◆ DATA TO USE
──────────

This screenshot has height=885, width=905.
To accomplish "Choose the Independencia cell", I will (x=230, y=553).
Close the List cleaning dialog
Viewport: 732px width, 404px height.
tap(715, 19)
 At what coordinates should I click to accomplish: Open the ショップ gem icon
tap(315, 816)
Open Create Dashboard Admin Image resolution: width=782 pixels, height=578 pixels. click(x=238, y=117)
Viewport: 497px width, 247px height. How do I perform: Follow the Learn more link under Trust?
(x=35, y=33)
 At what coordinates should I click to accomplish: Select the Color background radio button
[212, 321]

──────────

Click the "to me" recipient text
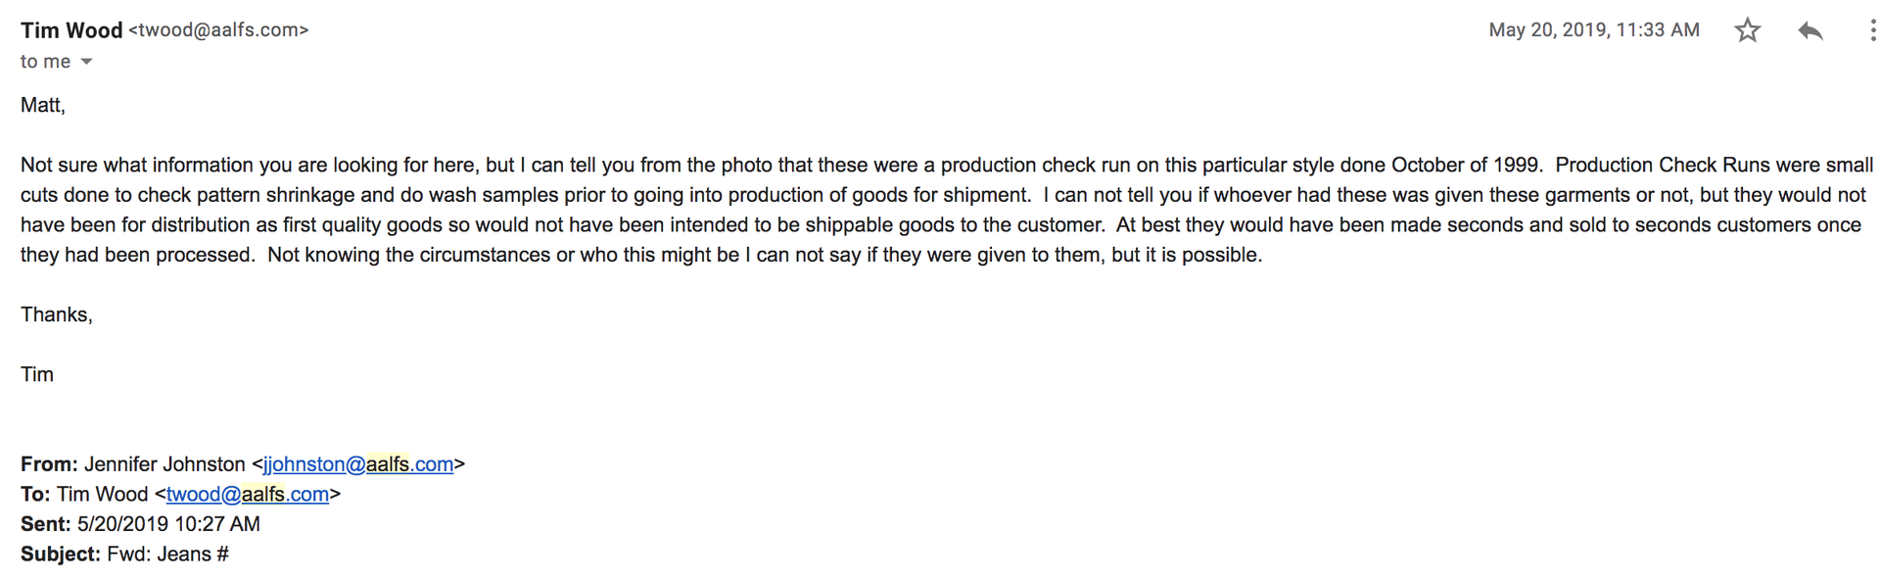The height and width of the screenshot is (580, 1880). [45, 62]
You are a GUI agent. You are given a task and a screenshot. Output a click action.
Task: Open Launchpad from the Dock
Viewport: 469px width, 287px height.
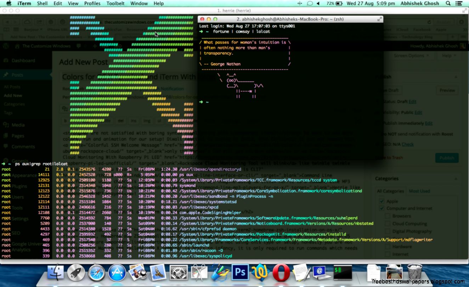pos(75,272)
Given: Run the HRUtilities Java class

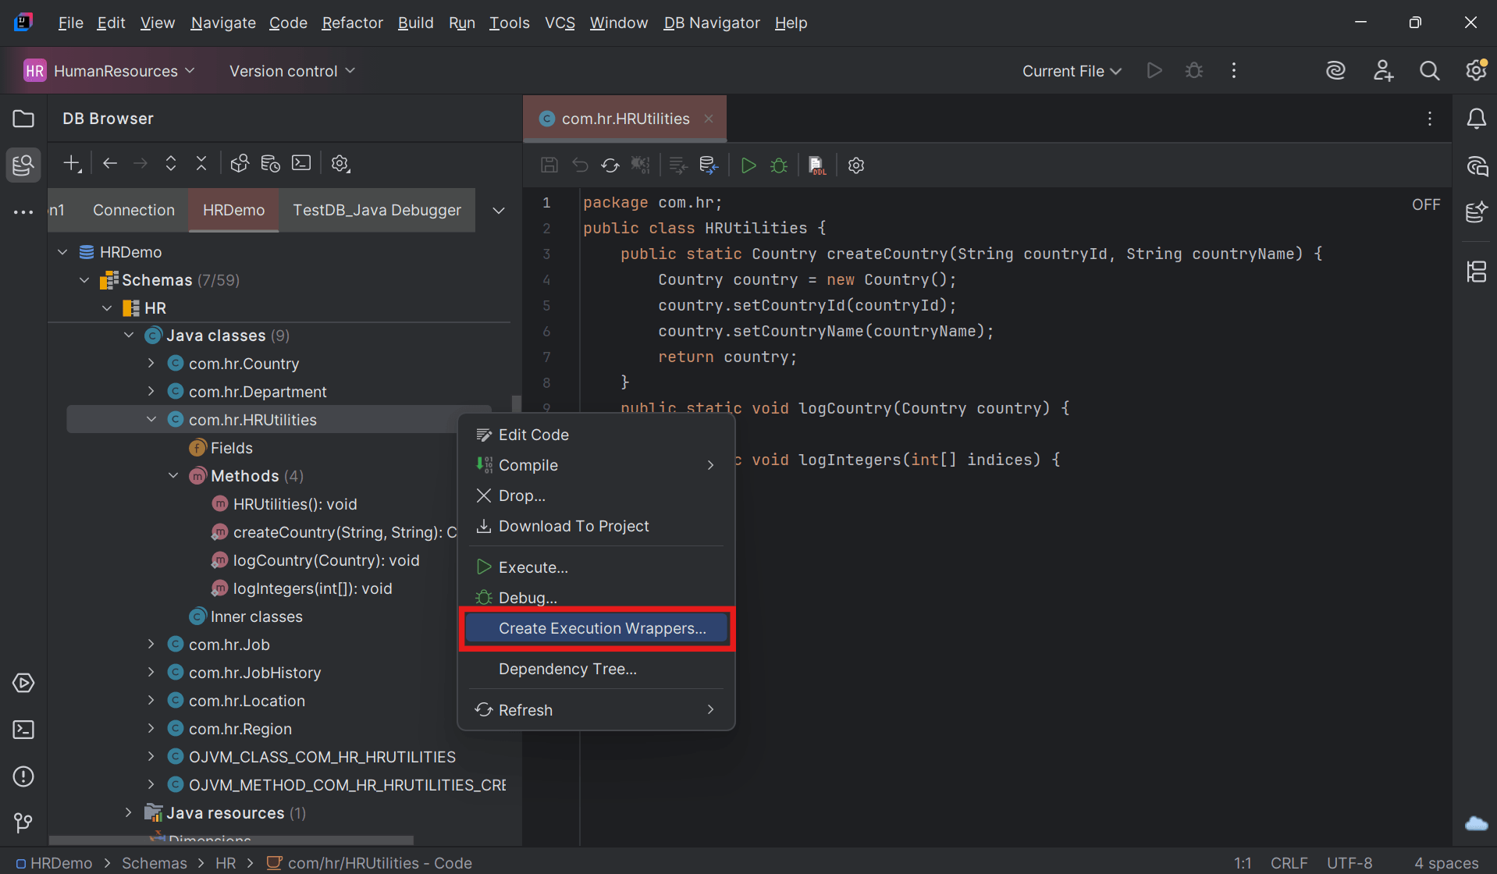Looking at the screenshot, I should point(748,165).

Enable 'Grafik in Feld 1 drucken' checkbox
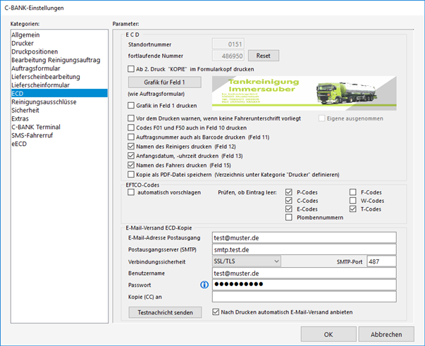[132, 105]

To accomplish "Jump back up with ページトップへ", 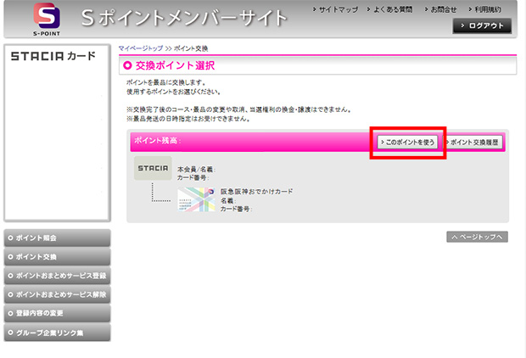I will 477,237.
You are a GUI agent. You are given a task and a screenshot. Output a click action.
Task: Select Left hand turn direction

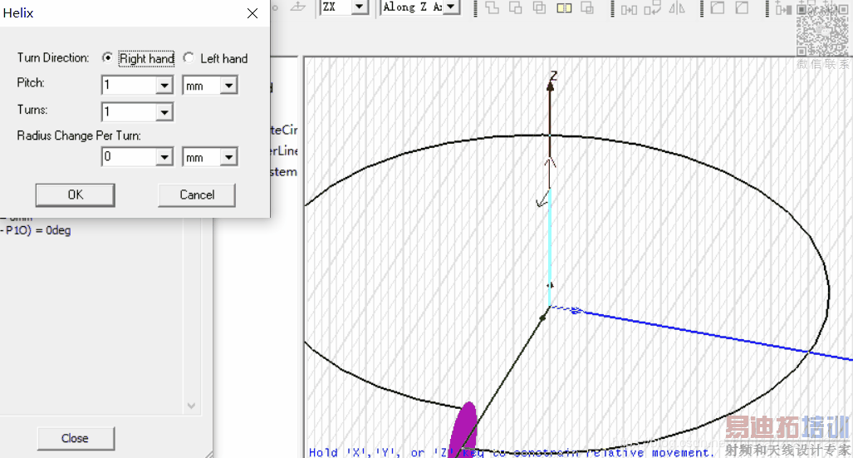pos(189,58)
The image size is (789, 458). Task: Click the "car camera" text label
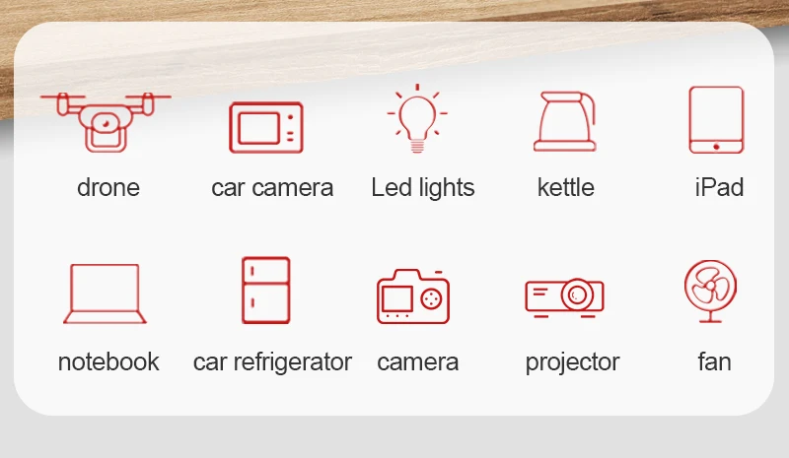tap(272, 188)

──────────

◆ STATED GOAL
Please report how many lines of the records above contain the string "text", with case counting, and reply with the number alone.

◆ ANSWER TO THIS EXERCISE
2